Em 1989, Haneke já criticava a influência danosa da tecnologia. Percebam que o fim da vida e o fim do sinal da televisão estão diretamente ligados. O domínio americano é algo que provavelmente o incomodava bastante – quem viu o filme até o fim sabe do que estou falando.
A direção de arte chama a atenção pela transformação que a casa sofre da primeira à última parte. Não há nenhuma intenção por parte da equipe de expor uma melancolia desde o início, o tratamento é gradativo, justo e honesto.
A fotografia segue um padrão similar, apesar de nunca apostar em tons fortes, que simulariam algo diferente do que os personagens realmente sentem. Entretanto, a escuridão no desfecho não se compara a nada que havíamos visto anteriormente.
A já elogiada montagem é muito expressiva, não só pelos cortes abruptos, também pelo uso de fades, formando, no fim, uma rima com o destino da família. A falta de certas respostas é essencial para a manutenção do tom niilista e pesado do filme.
A crueza da narrativa é nítida e a ausência de uma trilha sonora apenas reafirma essa proposta.

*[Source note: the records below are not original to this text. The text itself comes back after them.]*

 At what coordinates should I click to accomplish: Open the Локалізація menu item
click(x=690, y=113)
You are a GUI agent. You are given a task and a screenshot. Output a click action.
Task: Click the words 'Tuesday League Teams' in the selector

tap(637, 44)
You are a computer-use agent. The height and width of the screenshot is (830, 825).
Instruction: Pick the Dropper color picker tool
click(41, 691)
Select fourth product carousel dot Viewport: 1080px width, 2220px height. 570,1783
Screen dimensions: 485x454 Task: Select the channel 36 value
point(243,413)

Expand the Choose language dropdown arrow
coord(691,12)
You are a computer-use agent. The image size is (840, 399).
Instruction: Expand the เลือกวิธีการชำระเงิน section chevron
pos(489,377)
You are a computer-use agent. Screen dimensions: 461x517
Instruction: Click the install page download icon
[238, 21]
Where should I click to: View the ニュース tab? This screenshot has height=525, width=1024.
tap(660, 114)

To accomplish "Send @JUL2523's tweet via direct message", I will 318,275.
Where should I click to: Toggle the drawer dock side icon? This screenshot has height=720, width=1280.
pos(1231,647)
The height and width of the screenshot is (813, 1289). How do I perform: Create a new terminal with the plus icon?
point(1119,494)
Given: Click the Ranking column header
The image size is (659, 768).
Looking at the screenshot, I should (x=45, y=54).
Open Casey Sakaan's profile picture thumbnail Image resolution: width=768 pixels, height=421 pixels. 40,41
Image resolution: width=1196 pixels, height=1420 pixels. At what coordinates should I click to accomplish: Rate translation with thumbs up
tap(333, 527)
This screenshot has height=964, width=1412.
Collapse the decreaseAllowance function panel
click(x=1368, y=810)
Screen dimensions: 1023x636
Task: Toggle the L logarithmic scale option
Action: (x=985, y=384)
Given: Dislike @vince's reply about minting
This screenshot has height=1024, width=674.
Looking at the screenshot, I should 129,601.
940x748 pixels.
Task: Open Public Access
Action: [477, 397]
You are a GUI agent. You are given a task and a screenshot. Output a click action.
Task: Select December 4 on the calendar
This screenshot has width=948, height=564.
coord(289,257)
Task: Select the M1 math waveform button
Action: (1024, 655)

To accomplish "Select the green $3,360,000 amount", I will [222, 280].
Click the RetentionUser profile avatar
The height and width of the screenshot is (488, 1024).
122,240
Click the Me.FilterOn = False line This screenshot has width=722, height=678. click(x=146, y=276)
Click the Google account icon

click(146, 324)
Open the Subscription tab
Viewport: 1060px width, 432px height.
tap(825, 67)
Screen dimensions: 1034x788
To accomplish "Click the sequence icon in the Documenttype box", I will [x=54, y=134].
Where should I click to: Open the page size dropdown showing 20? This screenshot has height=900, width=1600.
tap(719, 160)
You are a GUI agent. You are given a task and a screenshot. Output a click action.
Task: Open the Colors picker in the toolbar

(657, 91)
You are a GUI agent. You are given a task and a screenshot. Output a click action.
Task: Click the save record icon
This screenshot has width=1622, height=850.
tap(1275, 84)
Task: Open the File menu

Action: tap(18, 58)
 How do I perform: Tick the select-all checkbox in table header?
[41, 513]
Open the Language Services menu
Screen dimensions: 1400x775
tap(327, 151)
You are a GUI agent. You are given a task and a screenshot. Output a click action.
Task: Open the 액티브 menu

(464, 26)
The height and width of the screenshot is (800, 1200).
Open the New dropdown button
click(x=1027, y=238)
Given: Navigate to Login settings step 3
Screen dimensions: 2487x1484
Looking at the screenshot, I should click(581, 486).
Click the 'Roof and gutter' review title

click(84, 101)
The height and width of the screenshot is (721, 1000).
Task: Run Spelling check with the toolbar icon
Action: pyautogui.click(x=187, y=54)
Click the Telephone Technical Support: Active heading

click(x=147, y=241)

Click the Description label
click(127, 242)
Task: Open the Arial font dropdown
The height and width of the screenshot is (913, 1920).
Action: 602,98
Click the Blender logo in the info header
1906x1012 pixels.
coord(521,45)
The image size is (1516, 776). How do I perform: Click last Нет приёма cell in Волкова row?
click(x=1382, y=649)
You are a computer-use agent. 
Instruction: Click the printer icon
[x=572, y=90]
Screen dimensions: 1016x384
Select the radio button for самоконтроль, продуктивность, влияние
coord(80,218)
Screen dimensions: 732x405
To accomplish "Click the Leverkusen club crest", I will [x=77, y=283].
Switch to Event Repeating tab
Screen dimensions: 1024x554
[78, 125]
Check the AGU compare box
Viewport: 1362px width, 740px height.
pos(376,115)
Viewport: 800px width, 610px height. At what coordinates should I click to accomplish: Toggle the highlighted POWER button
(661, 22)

Os atores estão muito bem, principalmente Birigt Doll, que interpreta Anna. No entanto, estaria mentindo se não assumisse que o protagonista e responsável pelo êxito de “The Seventh Continent” é Michael Haneke, cujo talento e estilo próprio eram notáveis desde a sua estreia, uma das melhores e mais subestimadas da história do cinema.